Stored data entries:
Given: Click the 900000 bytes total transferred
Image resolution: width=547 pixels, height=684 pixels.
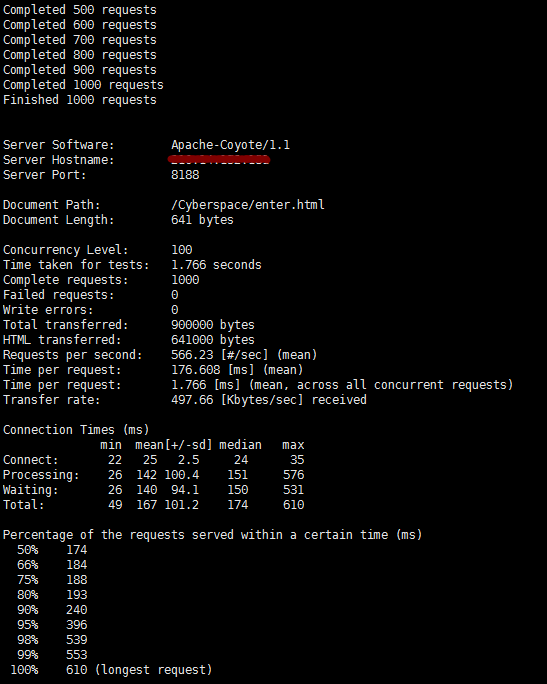Looking at the screenshot, I should coord(213,325).
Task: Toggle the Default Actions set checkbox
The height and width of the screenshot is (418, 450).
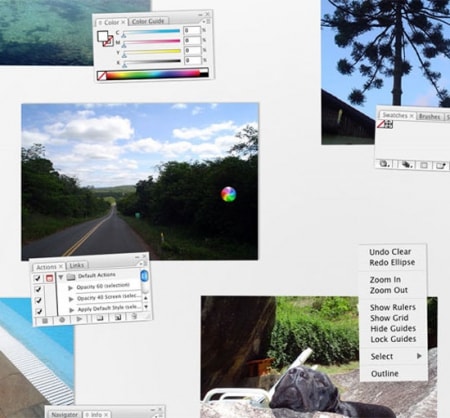Action: point(38,278)
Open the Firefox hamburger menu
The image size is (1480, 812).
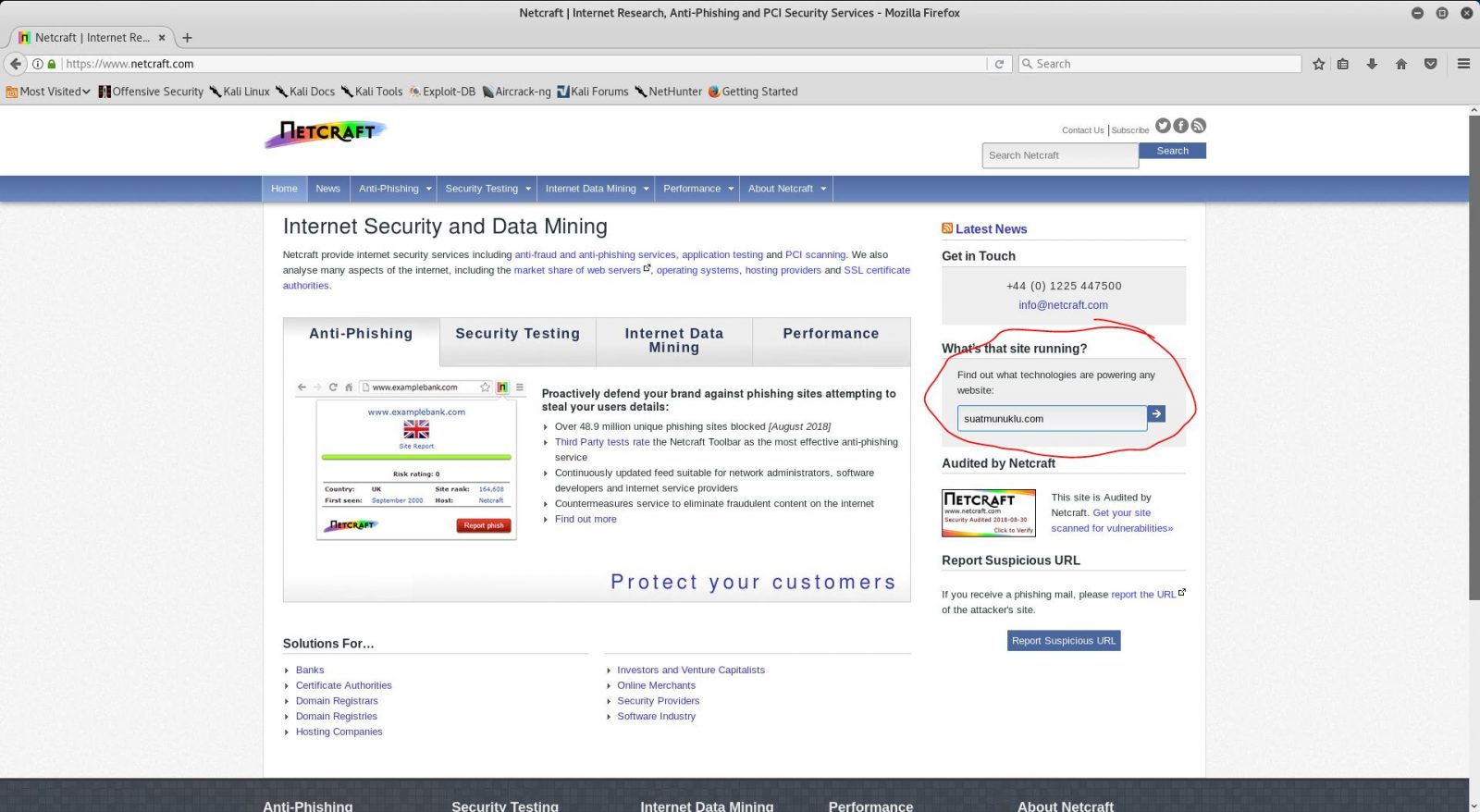1463,64
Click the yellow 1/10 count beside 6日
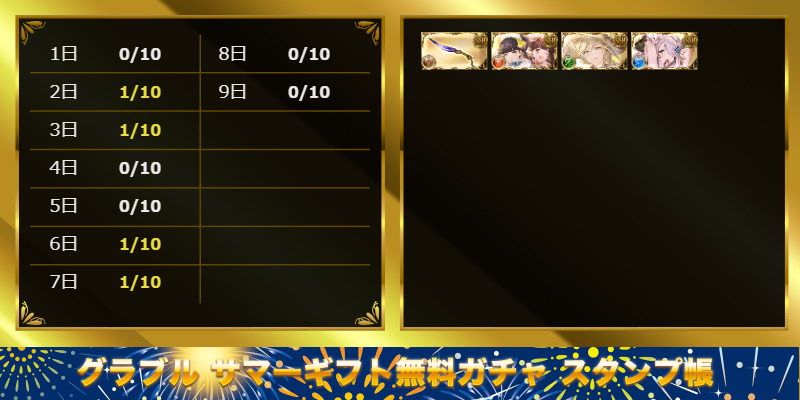 [x=140, y=244]
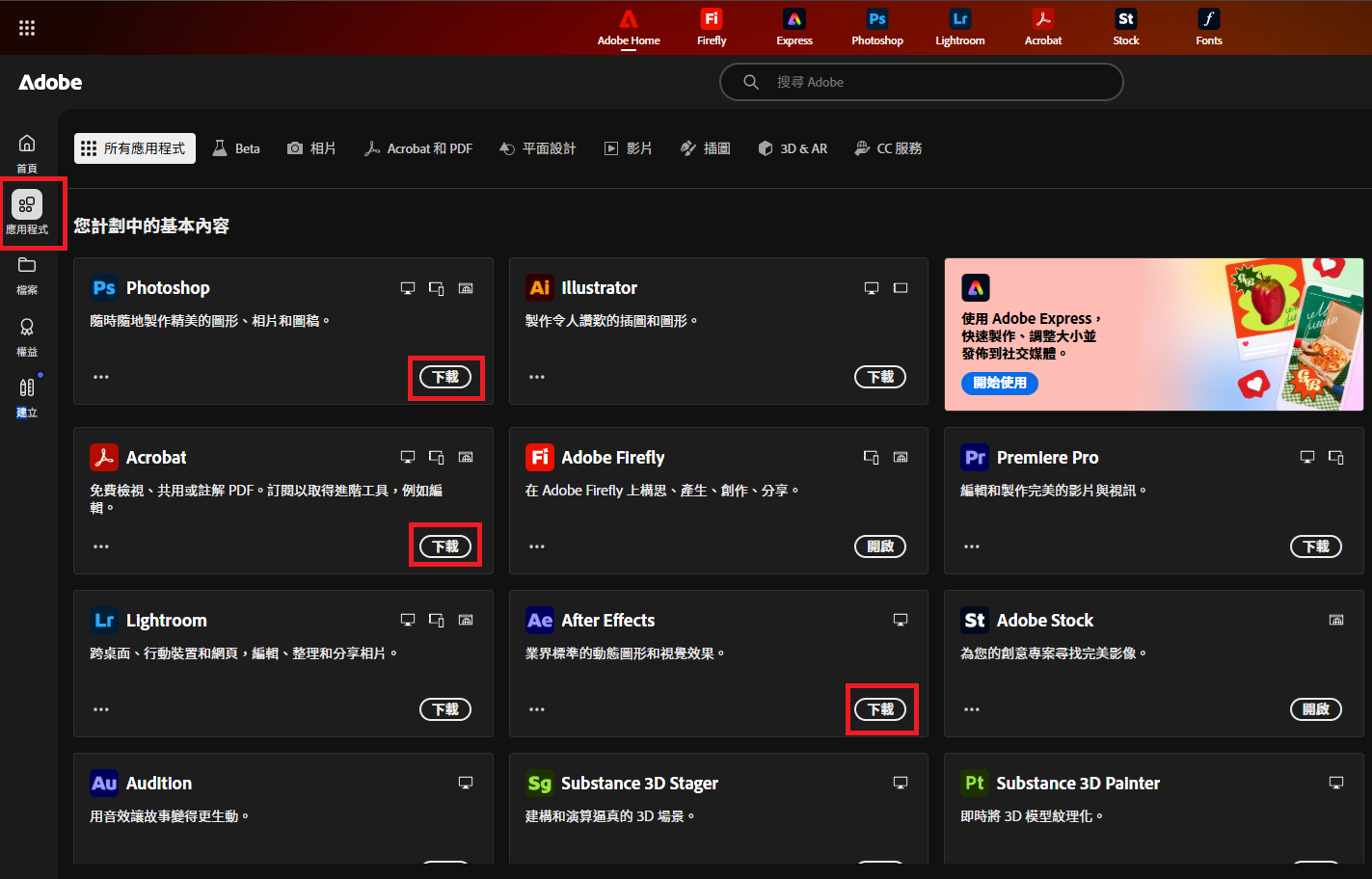Click 開啟 button for Adobe Firefly
The image size is (1372, 879).
pos(880,546)
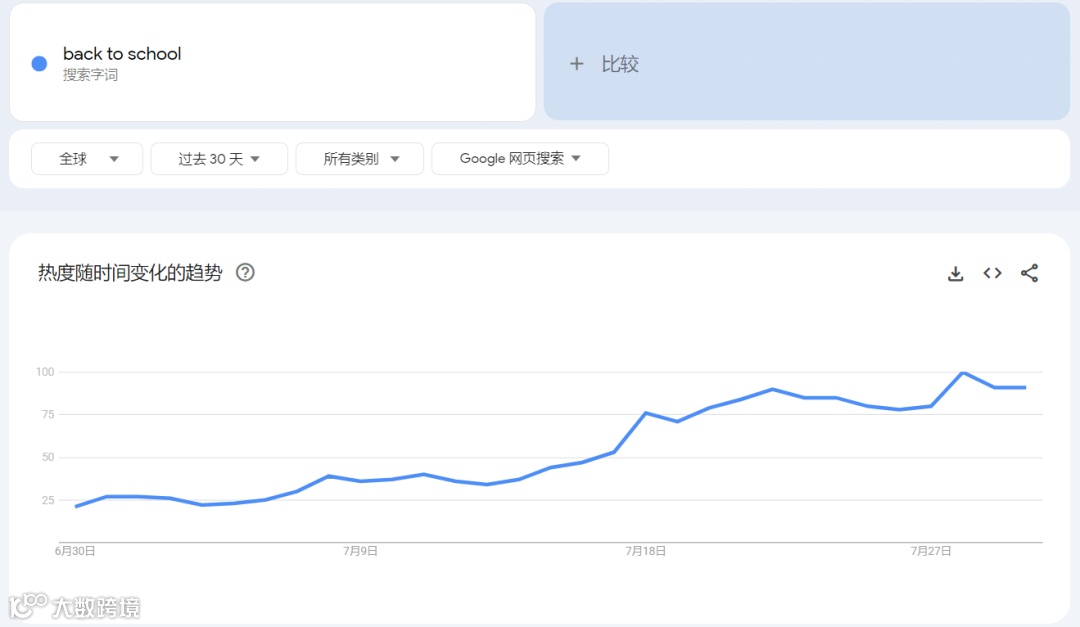Click the 大数跨境 watermark logo
The image size is (1080, 627).
74,606
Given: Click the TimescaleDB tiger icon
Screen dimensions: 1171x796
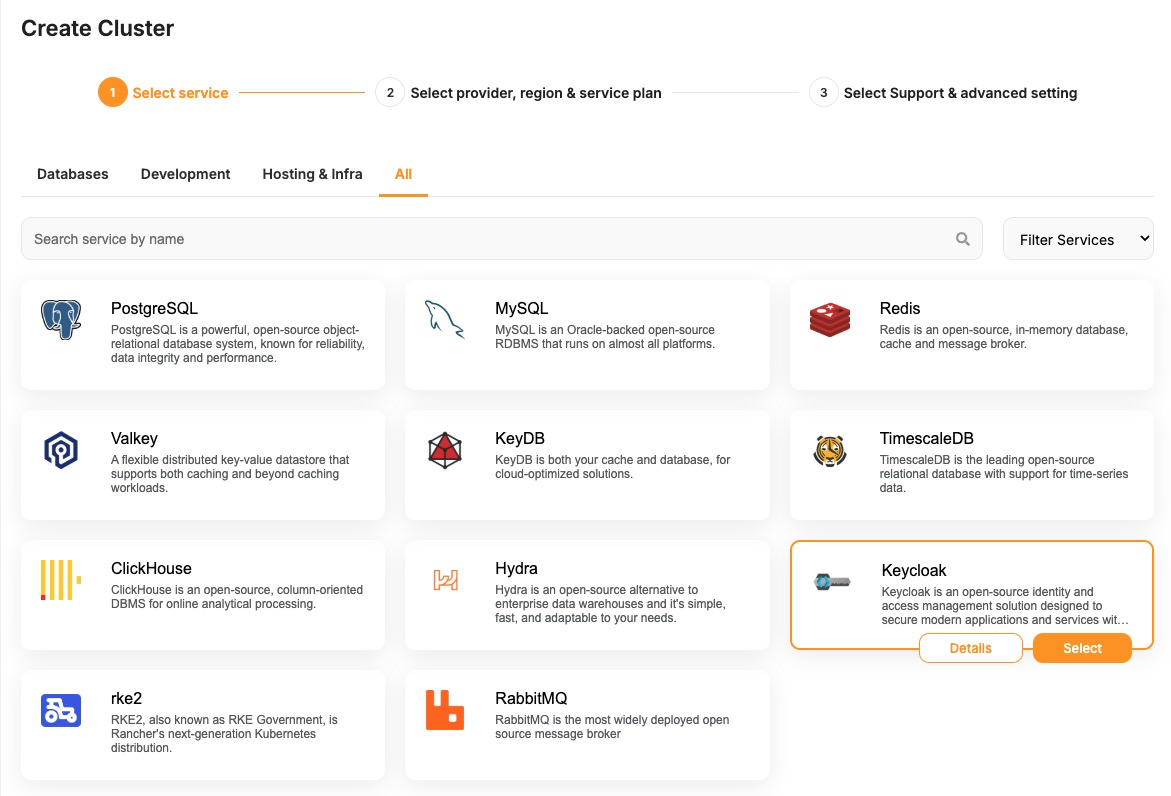Looking at the screenshot, I should pos(829,450).
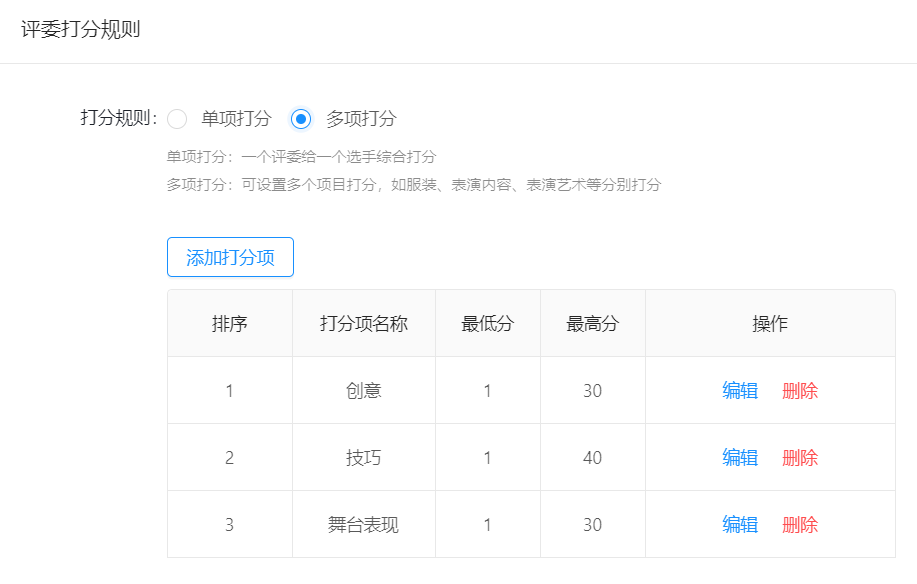Image resolution: width=917 pixels, height=584 pixels.
Task: Edit the 舞台表现 scoring item
Action: 740,524
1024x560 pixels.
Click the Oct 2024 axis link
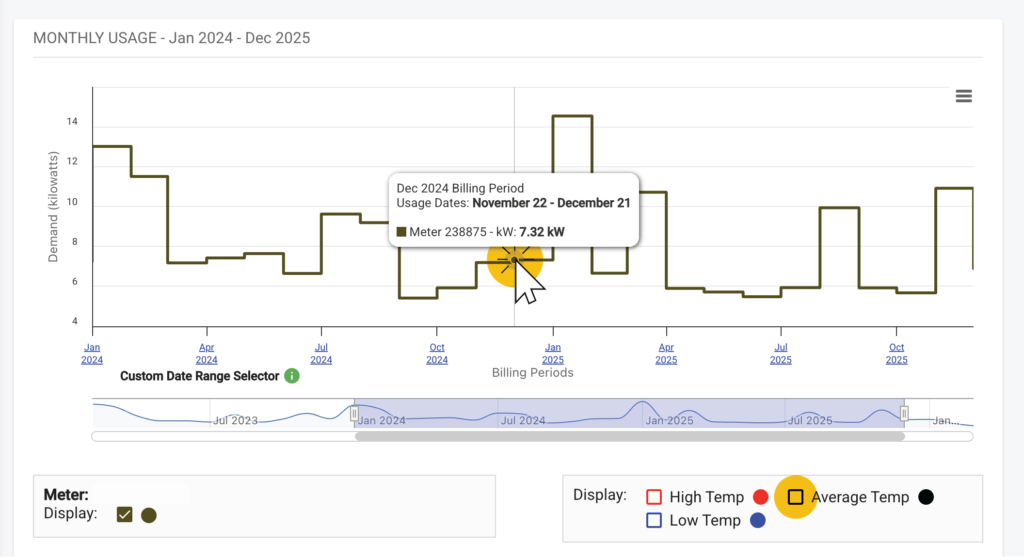[x=437, y=353]
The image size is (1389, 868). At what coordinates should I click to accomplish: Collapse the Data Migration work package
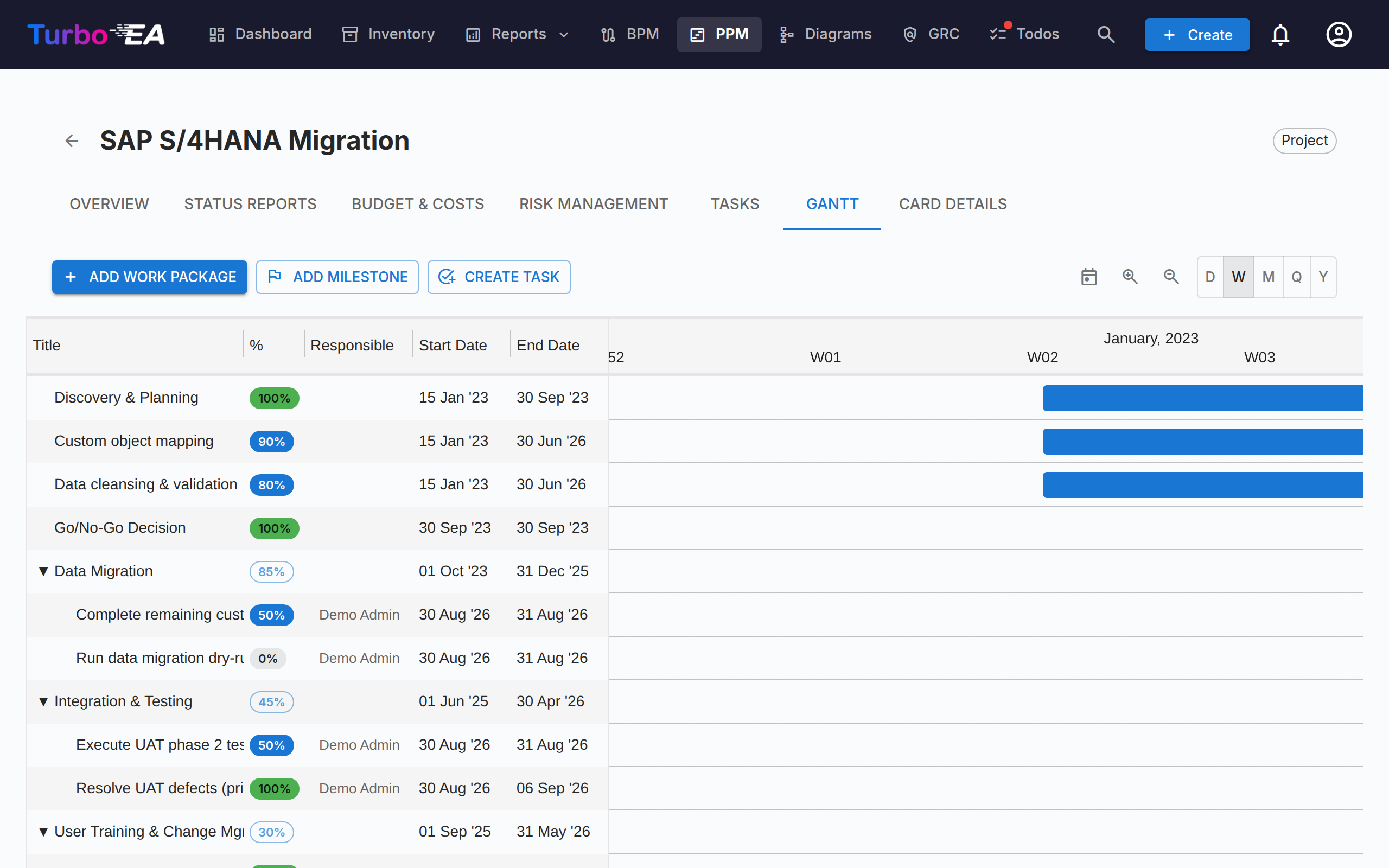click(43, 571)
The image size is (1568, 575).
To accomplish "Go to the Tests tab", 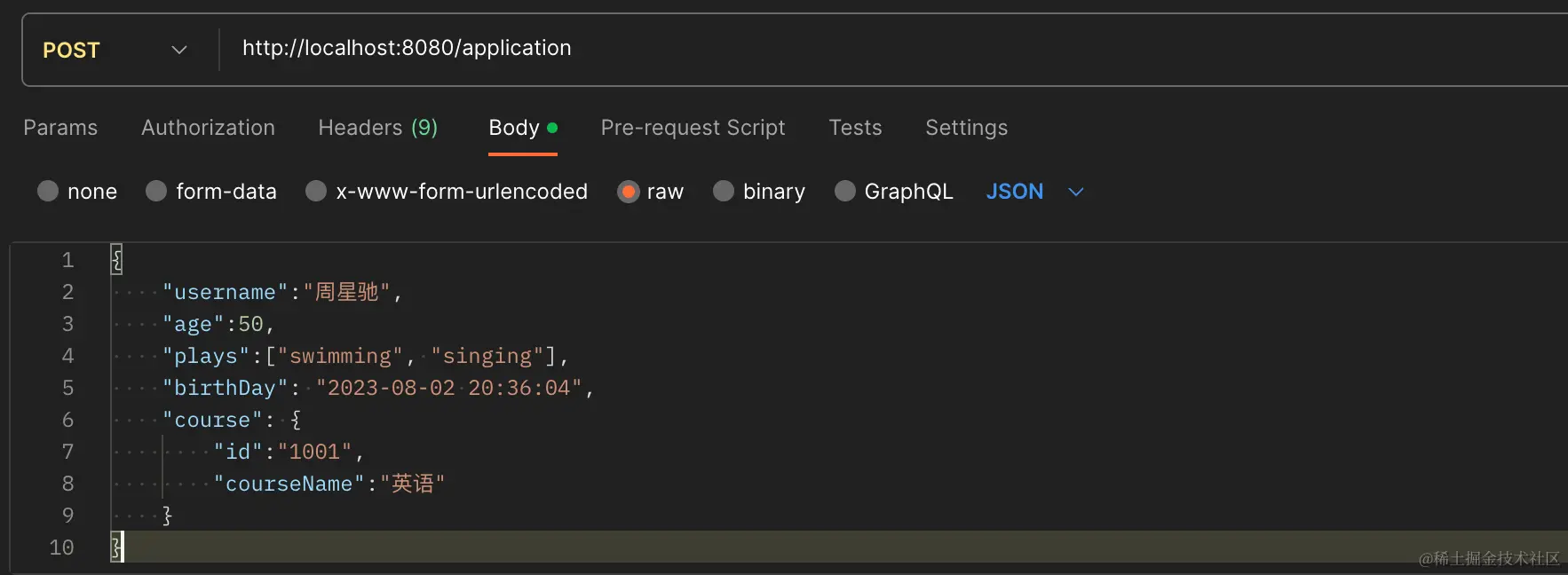I will tap(855, 128).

• _About this exercise_
In the entries above, every line from the line with "1024x560 pixels." to the line with "The image size is (1568, 575)." is to be printed exactly, with both ends included and pictures excluded.

• _The answer_
1024x560 pixels.
Click the Oct 2024 axis link
[x=437, y=353]
The image size is (1389, 868). At what coordinates should I click to accomplish: Collapse the Data Migration work package
click(43, 571)
The image size is (1568, 575).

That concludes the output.